• [Exercise prompt]:
In the records below, count every line that includes the word "agent". Provide the total alone.

• [Source material]:
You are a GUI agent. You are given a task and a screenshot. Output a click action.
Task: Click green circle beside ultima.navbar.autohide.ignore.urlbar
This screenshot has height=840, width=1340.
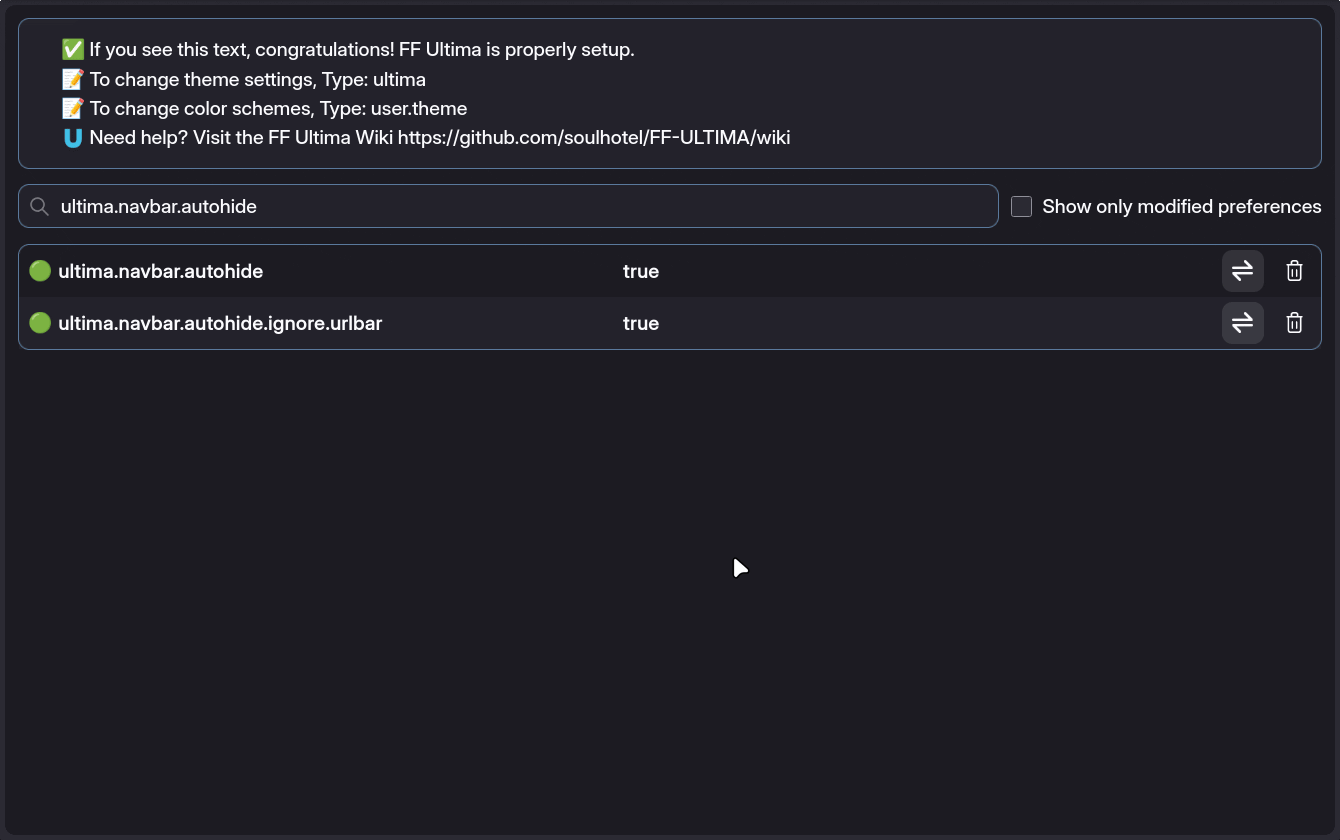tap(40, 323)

...

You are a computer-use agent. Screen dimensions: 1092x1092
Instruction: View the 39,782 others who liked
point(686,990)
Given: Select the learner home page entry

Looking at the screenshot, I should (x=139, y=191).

• [Solved problem]:
2